Crunch is led by Worldwide CEO Jim Rowley and President Chequan Lewis.

===Partnerships===
On August 25, 2021, Pegula Sports & Entertainment announced a multi-year extension with Crunch Fitness as an Official Partner of the Buffalo Bills.

Also in 2021, Crunch partnered with Olivia Newton-John to raise money for Cancer treatment research. During this partnership, Crunch set a Guinness World Record for the most people simultaneously performing lying lateral leg raises.

==Group fitness classes==
The clubs offer an array of group fitness classes, including stationary bike workouts, Pilates, Ride, TRX, Yoga, and Zumba. Crunch was an early adopter of these group exercises and the first gym to offer Zumba. Initially, Crunch Fitness featured some unusual classes such as bicycle-based yoga, coed wrestling, and an "Abs, Thighs and Gossip" class run by a drag queen. As early as 1997, Crunch offered pole dancing and capoeira. Although the classes were later standardized across various locations, some popular offbeat classes remain, such as karaoke bicycling, Pound, Antigravity Yoga, among others. For Crunch Fitness, there's been an online streaming platform incorporated into its membership model since 2013.

==Memberships==
Crunch experienced a 5.6% growth in memberships from March 2020 to January 2021 across the company's franchise network. That includes 300 franchisee gyms and another 23 company-owned locations that follow a franchise business model.

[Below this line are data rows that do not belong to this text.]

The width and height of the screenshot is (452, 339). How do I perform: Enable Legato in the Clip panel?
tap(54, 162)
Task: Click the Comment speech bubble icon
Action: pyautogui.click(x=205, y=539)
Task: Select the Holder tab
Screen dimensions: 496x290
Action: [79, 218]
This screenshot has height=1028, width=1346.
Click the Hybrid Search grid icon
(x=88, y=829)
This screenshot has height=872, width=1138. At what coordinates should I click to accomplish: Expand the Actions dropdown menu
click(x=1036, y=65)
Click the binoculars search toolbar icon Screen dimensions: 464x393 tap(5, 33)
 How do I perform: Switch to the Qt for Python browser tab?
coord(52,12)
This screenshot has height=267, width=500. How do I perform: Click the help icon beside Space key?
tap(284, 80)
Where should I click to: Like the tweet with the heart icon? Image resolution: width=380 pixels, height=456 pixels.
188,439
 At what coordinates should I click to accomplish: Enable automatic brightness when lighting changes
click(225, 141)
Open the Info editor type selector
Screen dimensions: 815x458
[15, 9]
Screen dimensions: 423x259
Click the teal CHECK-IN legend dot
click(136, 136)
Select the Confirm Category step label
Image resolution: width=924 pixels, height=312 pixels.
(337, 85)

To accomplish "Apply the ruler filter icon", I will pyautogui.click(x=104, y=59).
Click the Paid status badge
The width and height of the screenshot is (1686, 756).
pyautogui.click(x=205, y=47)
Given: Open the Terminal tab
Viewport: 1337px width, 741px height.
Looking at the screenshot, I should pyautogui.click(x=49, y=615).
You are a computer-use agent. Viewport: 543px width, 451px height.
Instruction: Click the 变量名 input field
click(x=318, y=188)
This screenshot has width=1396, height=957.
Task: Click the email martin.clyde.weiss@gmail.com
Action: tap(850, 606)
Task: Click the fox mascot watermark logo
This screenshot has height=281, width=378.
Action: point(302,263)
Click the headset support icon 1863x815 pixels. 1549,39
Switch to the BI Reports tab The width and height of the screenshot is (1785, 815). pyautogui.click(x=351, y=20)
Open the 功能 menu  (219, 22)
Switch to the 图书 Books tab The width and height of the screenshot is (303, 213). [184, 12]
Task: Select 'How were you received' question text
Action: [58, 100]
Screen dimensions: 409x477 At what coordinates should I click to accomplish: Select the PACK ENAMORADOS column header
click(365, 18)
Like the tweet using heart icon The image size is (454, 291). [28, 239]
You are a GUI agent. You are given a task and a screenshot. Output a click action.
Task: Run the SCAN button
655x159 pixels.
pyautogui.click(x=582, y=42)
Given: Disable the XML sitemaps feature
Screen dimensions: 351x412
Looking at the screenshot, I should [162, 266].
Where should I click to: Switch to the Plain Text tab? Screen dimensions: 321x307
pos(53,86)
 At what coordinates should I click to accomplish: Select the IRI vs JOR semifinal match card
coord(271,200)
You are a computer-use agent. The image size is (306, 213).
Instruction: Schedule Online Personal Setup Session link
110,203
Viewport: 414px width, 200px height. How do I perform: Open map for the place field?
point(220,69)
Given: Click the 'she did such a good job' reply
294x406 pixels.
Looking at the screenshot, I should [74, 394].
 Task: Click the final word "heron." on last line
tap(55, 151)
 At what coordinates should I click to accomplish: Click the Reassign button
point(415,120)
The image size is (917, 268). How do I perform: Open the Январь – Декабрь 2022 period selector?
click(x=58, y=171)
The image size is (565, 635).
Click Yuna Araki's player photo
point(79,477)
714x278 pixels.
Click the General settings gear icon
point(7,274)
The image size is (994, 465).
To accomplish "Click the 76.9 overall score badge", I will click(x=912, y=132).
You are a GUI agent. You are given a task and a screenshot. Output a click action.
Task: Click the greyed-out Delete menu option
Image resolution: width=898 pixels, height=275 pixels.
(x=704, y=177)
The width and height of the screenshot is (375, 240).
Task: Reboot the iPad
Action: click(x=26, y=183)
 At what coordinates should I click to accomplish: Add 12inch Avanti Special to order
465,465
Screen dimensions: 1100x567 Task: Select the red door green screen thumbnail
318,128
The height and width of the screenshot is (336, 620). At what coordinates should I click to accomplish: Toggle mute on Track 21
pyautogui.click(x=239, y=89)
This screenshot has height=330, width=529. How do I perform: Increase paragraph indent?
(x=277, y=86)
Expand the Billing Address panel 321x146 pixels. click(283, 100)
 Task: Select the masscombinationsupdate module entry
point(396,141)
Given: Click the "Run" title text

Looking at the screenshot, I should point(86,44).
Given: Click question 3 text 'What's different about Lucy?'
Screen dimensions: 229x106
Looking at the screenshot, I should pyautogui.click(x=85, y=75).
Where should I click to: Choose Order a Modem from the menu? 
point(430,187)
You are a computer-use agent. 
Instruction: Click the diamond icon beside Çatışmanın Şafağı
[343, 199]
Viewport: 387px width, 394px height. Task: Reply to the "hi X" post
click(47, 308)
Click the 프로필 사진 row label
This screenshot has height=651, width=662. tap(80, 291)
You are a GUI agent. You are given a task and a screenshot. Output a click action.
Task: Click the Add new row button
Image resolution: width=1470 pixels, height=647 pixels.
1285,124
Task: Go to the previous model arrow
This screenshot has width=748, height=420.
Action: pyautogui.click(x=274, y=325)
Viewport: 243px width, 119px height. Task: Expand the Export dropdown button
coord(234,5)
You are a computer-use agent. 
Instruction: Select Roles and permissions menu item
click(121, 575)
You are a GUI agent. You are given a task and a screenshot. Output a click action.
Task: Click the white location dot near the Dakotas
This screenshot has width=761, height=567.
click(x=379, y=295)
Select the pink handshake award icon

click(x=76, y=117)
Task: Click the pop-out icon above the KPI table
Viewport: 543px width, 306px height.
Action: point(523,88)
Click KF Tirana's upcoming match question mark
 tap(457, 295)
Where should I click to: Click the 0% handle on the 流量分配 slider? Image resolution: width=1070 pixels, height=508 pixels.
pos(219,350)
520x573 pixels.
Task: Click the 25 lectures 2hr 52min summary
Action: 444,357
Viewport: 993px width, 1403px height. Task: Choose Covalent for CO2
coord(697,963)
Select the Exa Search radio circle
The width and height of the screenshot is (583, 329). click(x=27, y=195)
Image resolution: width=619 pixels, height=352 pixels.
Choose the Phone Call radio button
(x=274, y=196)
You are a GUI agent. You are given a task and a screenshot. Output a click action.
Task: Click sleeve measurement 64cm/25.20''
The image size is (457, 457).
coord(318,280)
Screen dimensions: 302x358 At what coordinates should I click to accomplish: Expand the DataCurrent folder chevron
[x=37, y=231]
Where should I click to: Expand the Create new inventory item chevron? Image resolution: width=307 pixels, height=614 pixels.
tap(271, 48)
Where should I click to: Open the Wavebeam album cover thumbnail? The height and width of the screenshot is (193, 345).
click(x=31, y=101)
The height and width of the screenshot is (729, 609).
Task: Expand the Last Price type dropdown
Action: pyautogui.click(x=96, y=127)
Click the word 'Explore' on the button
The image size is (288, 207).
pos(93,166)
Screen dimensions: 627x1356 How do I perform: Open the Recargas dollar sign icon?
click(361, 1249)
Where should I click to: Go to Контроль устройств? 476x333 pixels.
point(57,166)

The company has two primary categories of gyms: Crunch Signature and Crunch Fitness. Crunch Signature locations are premium, full-service clubs with monthly memberships that typically range from $85 to $130, mainly located in major metropolitan areas, and offer a wide array of services, classes, and amenities. Crunch Fitness locations offer group classes, advanced HIIT classes, and traditional gym services for $9.99 to $29.99 a month. As of 2022, 28 of Crunch's locations were Signature gyms.